**Given request:** Could you swap every "midpoint" in the items below for "central point" and leave everything else unchanged?

**Entries supplied:**
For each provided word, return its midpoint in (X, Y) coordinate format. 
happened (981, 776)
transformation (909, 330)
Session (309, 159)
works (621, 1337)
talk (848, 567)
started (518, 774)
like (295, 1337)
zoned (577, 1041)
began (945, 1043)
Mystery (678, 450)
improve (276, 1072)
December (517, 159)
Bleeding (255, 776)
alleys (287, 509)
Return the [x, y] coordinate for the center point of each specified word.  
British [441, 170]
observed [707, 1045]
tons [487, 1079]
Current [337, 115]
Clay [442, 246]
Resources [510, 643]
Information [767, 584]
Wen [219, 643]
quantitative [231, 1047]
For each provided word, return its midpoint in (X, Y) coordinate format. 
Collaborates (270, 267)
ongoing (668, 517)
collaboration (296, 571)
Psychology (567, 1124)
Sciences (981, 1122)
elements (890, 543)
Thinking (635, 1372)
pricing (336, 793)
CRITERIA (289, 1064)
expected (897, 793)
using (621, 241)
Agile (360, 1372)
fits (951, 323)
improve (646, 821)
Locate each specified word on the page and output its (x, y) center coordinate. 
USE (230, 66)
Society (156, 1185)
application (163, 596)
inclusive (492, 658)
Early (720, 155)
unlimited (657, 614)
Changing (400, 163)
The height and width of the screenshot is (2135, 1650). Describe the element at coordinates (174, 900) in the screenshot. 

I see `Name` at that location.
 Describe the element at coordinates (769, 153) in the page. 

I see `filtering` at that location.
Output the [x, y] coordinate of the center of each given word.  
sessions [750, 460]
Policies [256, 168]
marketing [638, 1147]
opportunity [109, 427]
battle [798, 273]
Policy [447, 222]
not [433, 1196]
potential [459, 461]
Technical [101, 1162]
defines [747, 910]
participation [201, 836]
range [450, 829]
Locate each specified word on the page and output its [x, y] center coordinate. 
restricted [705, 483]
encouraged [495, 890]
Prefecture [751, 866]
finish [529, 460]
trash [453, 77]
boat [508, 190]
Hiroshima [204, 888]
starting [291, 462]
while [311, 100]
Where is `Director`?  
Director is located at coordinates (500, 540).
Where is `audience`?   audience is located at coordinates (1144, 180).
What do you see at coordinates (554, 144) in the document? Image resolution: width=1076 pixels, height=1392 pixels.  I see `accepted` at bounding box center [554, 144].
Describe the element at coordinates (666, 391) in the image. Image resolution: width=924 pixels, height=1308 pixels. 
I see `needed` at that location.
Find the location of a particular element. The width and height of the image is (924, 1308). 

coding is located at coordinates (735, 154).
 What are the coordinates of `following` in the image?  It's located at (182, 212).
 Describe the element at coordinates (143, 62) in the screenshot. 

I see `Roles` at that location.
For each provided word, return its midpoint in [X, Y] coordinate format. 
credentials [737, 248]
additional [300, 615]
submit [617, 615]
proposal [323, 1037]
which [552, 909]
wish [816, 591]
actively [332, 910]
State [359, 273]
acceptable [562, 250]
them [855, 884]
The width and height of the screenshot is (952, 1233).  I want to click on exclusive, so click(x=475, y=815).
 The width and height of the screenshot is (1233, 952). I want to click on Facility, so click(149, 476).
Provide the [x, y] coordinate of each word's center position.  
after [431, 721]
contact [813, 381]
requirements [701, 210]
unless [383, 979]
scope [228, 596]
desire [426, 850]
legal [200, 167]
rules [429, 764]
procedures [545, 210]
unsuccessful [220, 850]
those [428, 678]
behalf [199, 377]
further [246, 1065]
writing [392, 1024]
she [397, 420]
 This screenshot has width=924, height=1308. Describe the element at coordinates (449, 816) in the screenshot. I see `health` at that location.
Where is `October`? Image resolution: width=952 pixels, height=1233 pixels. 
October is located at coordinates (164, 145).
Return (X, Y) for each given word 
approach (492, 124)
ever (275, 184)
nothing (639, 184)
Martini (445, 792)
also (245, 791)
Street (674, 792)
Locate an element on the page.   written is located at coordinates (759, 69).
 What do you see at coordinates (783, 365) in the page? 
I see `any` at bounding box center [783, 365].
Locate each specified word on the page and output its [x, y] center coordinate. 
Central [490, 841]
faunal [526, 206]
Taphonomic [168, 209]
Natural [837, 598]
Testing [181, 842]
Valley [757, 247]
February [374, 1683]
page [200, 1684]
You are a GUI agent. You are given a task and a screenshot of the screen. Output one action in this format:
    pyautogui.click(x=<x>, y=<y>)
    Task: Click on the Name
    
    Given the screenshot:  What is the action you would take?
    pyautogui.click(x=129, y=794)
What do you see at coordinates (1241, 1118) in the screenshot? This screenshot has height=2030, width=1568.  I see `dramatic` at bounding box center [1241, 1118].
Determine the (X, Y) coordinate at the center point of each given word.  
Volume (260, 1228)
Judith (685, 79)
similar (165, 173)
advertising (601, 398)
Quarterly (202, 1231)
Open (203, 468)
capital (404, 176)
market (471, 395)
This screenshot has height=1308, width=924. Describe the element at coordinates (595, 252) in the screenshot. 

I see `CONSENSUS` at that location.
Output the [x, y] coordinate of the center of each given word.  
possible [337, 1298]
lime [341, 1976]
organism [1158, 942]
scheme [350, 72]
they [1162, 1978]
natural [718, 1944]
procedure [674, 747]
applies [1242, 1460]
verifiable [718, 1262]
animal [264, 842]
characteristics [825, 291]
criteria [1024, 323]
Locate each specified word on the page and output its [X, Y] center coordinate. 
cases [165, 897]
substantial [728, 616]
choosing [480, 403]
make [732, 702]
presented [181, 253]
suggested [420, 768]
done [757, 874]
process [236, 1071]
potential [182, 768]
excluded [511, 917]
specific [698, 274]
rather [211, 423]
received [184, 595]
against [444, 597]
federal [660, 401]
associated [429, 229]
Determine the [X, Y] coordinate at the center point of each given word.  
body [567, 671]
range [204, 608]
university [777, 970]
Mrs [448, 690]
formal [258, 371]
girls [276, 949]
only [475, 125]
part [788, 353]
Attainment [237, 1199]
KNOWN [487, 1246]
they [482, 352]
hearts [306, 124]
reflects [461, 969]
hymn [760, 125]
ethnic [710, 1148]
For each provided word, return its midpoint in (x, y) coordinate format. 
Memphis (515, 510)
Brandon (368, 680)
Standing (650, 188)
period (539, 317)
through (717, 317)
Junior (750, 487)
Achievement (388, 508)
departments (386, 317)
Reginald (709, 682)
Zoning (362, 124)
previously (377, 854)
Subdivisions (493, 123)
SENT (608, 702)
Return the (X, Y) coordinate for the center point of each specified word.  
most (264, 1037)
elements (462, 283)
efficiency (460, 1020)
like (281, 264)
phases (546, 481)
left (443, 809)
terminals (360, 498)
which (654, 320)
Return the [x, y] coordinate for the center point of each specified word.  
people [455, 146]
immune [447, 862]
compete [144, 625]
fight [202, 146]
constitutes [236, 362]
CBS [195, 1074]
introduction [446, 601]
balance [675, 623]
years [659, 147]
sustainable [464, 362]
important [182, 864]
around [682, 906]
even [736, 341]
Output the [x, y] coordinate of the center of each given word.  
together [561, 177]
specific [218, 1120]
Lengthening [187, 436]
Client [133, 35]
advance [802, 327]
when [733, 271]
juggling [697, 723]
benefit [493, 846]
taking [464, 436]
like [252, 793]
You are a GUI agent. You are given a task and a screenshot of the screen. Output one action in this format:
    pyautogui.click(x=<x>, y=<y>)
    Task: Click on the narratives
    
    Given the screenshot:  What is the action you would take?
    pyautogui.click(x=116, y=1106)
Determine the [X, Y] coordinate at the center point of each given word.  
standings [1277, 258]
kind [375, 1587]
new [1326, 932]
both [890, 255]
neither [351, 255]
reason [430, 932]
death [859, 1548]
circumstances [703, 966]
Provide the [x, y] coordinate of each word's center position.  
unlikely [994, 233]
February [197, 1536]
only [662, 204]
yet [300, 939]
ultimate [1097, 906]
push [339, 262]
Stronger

**Answer to this problem:**
For each provided word, return its central point in (X, Y) coordinate format. 
happened (981, 776)
transformation (909, 330)
Session (309, 159)
works (621, 1337)
talk (848, 567)
started (518, 774)
like (295, 1337)
zoned (577, 1041)
began (945, 1043)
Mystery (678, 450)
improve (276, 1072)
December (517, 159)
Bleeding (255, 776)
alleys (287, 509)
Return the [x, y] coordinate for the center point of each specified word.  
British [441, 170]
observed [707, 1045]
tons [487, 1079]
Current [337, 115]
Clay [442, 246]
Resources [510, 643]
Information [767, 584]
Wen [219, 643]
quantitative [231, 1047]
For each provided word, return its central point in (X, Y) coordinate format. 
Collaborates (270, 267)
ongoing (668, 517)
collaboration (296, 571)
Psychology (567, 1124)
Sciences (981, 1122)
elements (890, 543)
Thinking (635, 1372)
pricing (336, 793)
CRITERIA (289, 1064)
expected (897, 793)
using (621, 241)
Agile (360, 1372)
fits (951, 323)
improve (646, 821)
Locate each specified word on the page and output its (x, y) center coordinate. 
USE (230, 66)
Society (156, 1185)
application (163, 596)
inclusive (492, 658)
Early (720, 155)
unlimited (657, 614)
Changing (400, 163)
The height and width of the screenshot is (2135, 1650). Describe the element at coordinates (174, 900) in the screenshot. 

I see `Name` at that location.
 Describe the element at coordinates (769, 153) in the page. 

I see `filtering` at that location.
Output the [x, y] coordinate of the center of each given word.  
sessions [750, 460]
Policies [256, 168]
marketing [638, 1147]
opportunity [109, 427]
battle [798, 273]
Policy [447, 222]
not [433, 1196]
potential [459, 461]
Technical [101, 1162]
defines [747, 910]
participation [201, 836]
range [450, 829]
Locate each specified word on the page and output its [x, y] center coordinate. 
restricted [705, 483]
encouraged [495, 890]
Prefecture [751, 866]
finish [529, 460]
trash [453, 77]
boat [508, 190]
Hiroshima [204, 888]
starting [291, 462]
while [311, 100]
Where is `Director`?  
Director is located at coordinates (500, 540).
Where is `audience`?   audience is located at coordinates (1144, 180).
What do you see at coordinates (554, 144) in the document? Image resolution: width=1076 pixels, height=1392 pixels.  I see `accepted` at bounding box center [554, 144].
Describe the element at coordinates (666, 391) in the image. Image resolution: width=924 pixels, height=1308 pixels. 
I see `needed` at that location.
Find the location of a particular element. The width and height of the image is (924, 1308). 

coding is located at coordinates (735, 154).
 What are the coordinates of `following` in the image?  It's located at (182, 212).
 Describe the element at coordinates (143, 62) in the screenshot. 

I see `Roles` at that location.
For each provided word, return its central point in [X, Y] coordinate format. 
credentials [737, 248]
additional [300, 615]
submit [617, 615]
proposal [323, 1037]
which [552, 909]
wish [816, 591]
actively [332, 910]
State [359, 273]
acceptable [562, 250]
them [855, 884]
The width and height of the screenshot is (952, 1233).  I want to click on exclusive, so click(x=475, y=815).
 The width and height of the screenshot is (1233, 952). I want to click on Facility, so click(149, 476).
Provide the [x, y] coordinate of each word's center position.  
after [431, 721]
contact [813, 381]
requirements [701, 210]
unless [383, 979]
scope [228, 596]
desire [426, 850]
legal [200, 167]
rules [429, 764]
procedures [545, 210]
unsuccessful [220, 850]
those [428, 678]
behalf [199, 377]
further [246, 1065]
writing [392, 1024]
she [397, 420]
 This screenshot has width=924, height=1308. Describe the element at coordinates (449, 816) in the screenshot. I see `health` at that location.
Where is `October`? Image resolution: width=952 pixels, height=1233 pixels. 
October is located at coordinates (164, 145).
Return (X, Y) for each given word 
approach (492, 124)
ever (275, 184)
nothing (639, 184)
Martini (445, 792)
also (245, 791)
Street (674, 792)
Locate an element on the page.   written is located at coordinates (759, 69).
 What do you see at coordinates (783, 365) in the page? 
I see `any` at bounding box center [783, 365].
Locate each specified word on the page and output its [x, y] center coordinate. 
Central [490, 841]
faunal [526, 206]
Taphonomic [168, 209]
Natural [837, 598]
Testing [181, 842]
Valley [757, 247]
February [374, 1683]
page [200, 1684]
You are a GUI agent. You are given a task and a screenshot of the screen. Output one action in this format:
    pyautogui.click(x=<x>, y=<y>)
    Task: Click on the Name
    
    Given the screenshot:  What is the action you would take?
    pyautogui.click(x=129, y=794)
What do you see at coordinates (1241, 1118) in the screenshot? This screenshot has height=2030, width=1568.  I see `dramatic` at bounding box center [1241, 1118].
Determine the (X, Y) coordinate at the center point of each given word.  
Volume (260, 1228)
Judith (685, 79)
similar (165, 173)
advertising (601, 398)
Quarterly (202, 1231)
Open (203, 468)
capital (404, 176)
market (471, 395)
This screenshot has height=1308, width=924. Describe the element at coordinates (595, 252) in the screenshot. 

I see `CONSENSUS` at that location.
Output the [x, y] coordinate of the center of each given word.  
possible [337, 1298]
lime [341, 1976]
organism [1158, 942]
scheme [350, 72]
they [1162, 1978]
natural [718, 1944]
procedure [674, 747]
applies [1242, 1460]
verifiable [718, 1262]
animal [264, 842]
characteristics [825, 291]
criteria [1024, 323]
Locate each specified word on the page and output its [X, Y] center coordinate. 
cases [165, 897]
substantial [728, 616]
choosing [480, 403]
make [732, 702]
presented [181, 253]
suggested [420, 768]
done [757, 874]
process [236, 1071]
potential [182, 768]
excluded [511, 917]
specific [698, 274]
rather [211, 423]
received [184, 595]
against [444, 597]
federal [660, 401]
associated [429, 229]
Determine the [X, Y] coordinate at the center point of each given word.  
body [567, 671]
range [204, 608]
university [777, 970]
Mrs [448, 690]
formal [258, 371]
girls [276, 949]
only [475, 125]
part [788, 353]
Attainment [237, 1199]
KNOWN [487, 1246]
they [482, 352]
hearts [306, 124]
reflects [461, 969]
hymn [760, 125]
ethnic [710, 1148]
For each provided word, return its central point in (x, y) coordinate format. 
Memphis (515, 510)
Brandon (368, 680)
Standing (650, 188)
period (539, 317)
through (717, 317)
Junior (750, 487)
Achievement (388, 508)
departments (386, 317)
Reginald (709, 682)
Zoning (362, 124)
previously (377, 854)
Subdivisions (493, 123)
SENT (608, 702)
Return the (X, Y) coordinate for the center point of each specified word.  
most (264, 1037)
elements (462, 283)
efficiency (460, 1020)
like (281, 264)
phases (546, 481)
left (443, 809)
terminals (360, 498)
which (654, 320)
Return the [x, y] coordinate for the center point of each specified word.  
people [455, 146]
immune [447, 862]
compete [144, 625]
fight [202, 146]
constitutes [236, 362]
CBS [195, 1074]
introduction [446, 601]
balance [675, 623]
years [659, 147]
sustainable [464, 362]
important [182, 864]
around [682, 906]
even [736, 341]
Output the [x, y] coordinate of the center of each given word.  
together [561, 177]
specific [218, 1120]
Lengthening [187, 436]
Client [133, 35]
advance [802, 327]
when [733, 271]
juggling [697, 723]
benefit [493, 846]
taking [464, 436]
like [252, 793]
You are a GUI agent. You are given a task and a screenshot of the screen. Output one action in this format:
    pyautogui.click(x=<x>, y=<y>)
    Task: Click on the narratives
    
    Given the screenshot:  What is the action you would take?
    pyautogui.click(x=116, y=1106)
Determine the [X, Y] coordinate at the center point of each given word.  
standings [1277, 258]
kind [375, 1587]
new [1326, 932]
both [890, 255]
neither [351, 255]
reason [430, 932]
death [859, 1548]
circumstances [703, 966]
Provide the [x, y] coordinate of each word's center position.  
unlikely [994, 233]
February [197, 1536]
only [662, 204]
yet [300, 939]
ultimate [1097, 906]
push [339, 262]
Stronger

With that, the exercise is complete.